但馬CULTURE VOL.49 日本遺産 鉱石の道


2017年4月28日、養父市、朝来市、姫路市、福崎町、市川町、神河町の6市町で繋ぐストーリー『播但貫く、銀の馬車道 鉱石の道 ~資源大国日本の記憶をたどる73㎞の轍~』が日本遺産に認定されました。但馬では初の認定です。

―祝・日本遺産認定

日本遺産とは、地域の歴史的な魅力や特色を通じて文化・伝統を語るストーリーを文化庁が認定するもの。有形・無形の様々な文化財群を、地域が主体となって整備・活用し発信していくことで地域活性化を図ることが目的です。

明治から昭和にかけて日本の近代化を支えてきた朝来市の生野鉱山、神子畑鉱山、養父市の明延鉱山、中瀬鉱山。明治維新後、我が国初の官営鉱山となり、国家プロジェクトとして世界の最新技術が数多く導入された近代化産業遺産です。かつてそれらを結ぶ鉱石輸送の専用道路があり、姫路市の飾磨港(現姫路港)へと続く「銀の馬車道」に繋がり、日本の鉱業発展に大きく貢献しました。

―鉱石の道とは

このエリアは2004年に「鉱石の道」と命名され、往時を偲ぶ貴重な鉱山遺産をはじめ、鉱山町の景観・歴史・文化などが今も残っています。認定されたストーリーでは、この南北に貫く“道”にスポットを当てて紹介しています。日本屈指の鉱山群を目指すこの道は、明治の面影を残す宿場町を経て、鉱山町や各鉱山の静謐とした坑道へたどり着きます。明治時代に出現した生産から輸送・物流に及ぶ、銀の馬車道・鉱石の道は、“海と山を結ぶ鉱業コンビナート”でした。

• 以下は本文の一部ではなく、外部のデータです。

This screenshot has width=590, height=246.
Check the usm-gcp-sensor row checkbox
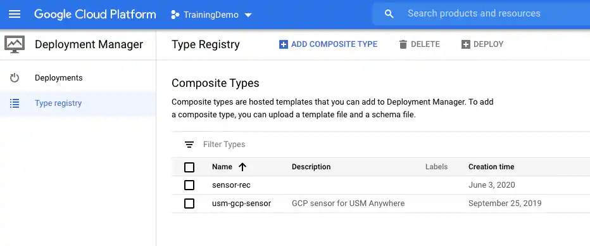[x=189, y=204]
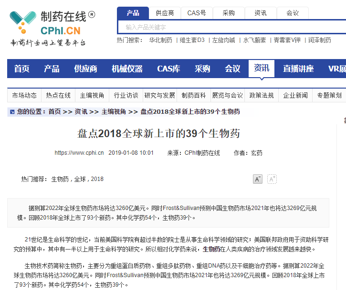Screen dimensions: 346x290
Task: Open 首页 in main navigation
Action: coord(22,69)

かつて“佐渡の金・生野の銀”といわれ、江戸時代には銀の生産量日本一を誇った生野鉱山。さらに昭和期には日本の90%の錫を採掘した明延鉱山、日本の80%のアンチモンを採掘した中瀬鉱山、また戦時中に日本の85%のニッケルを産出した大屋鉱山など、様々な種類の鉱物が日本一の規模で採鉱されてきました。このように優れた鉱山群が連続する但馬は、まさに“鉱山王国”と言っても過言ではありません。

―私たちの鉱山まち

「史跡生野銀山」では、一部を観光坑道として公開。江戸時代の手掘り跡から近代の坑道を同時に見ることができ、歴史的な知識や体験、鉱員の服装や機械の変革など、時代背景に沿った紹介をしています。

明延鉱山の探検坑道では、むき出しの岩肌や地面、削岩機など、1987年に閉山した当時のままの姿が残されています。

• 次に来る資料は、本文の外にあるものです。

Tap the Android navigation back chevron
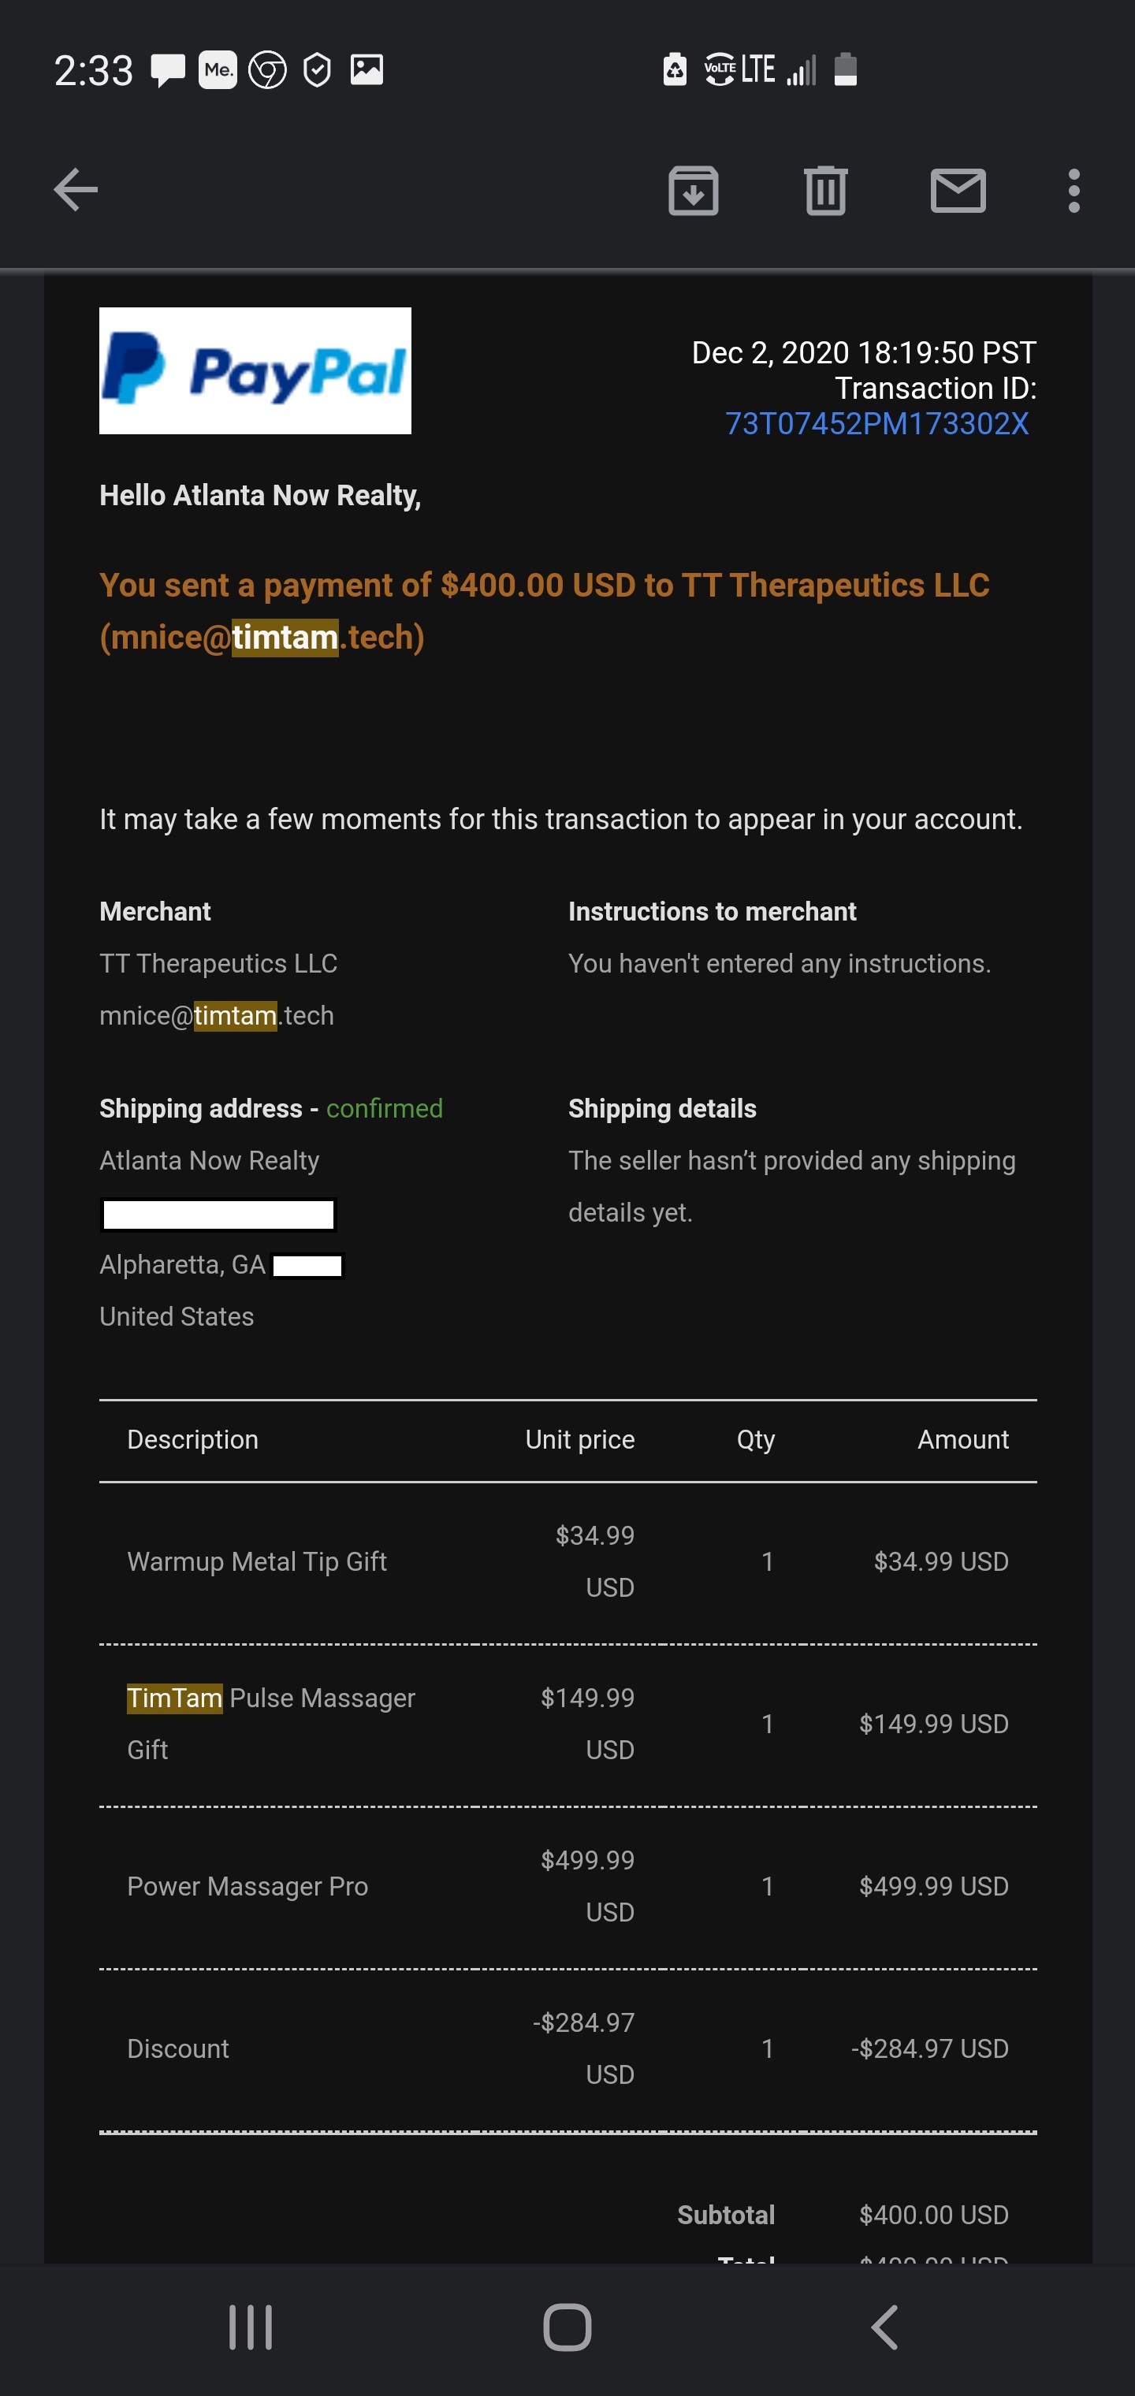 point(885,2327)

1929年に明延鉱山で錫が発見され、その鉱石を選鉱していた神子畑鉱山は、かつて東洋一といわれた選鉱施設。山の斜面にそびえる「神子畑選鉱場跡」や巨大な円錐形の「シックナー」など、知識がなくても見て楽しめる壮大な景観が特徴です。また、選鉱場跡に佇む通称「ムーセ旧居」は、元々生野にあった官舎が移築されたもので、外国人のための洋式建築としては神戸の異人館よりも古く県内最古級。神子畑地区には、馬車道や電車軌道として使われた日本最古の鋳鉄橋「神子畑鋳鉄橋」など、明治時代の歴史が詰まった見所が点在しています。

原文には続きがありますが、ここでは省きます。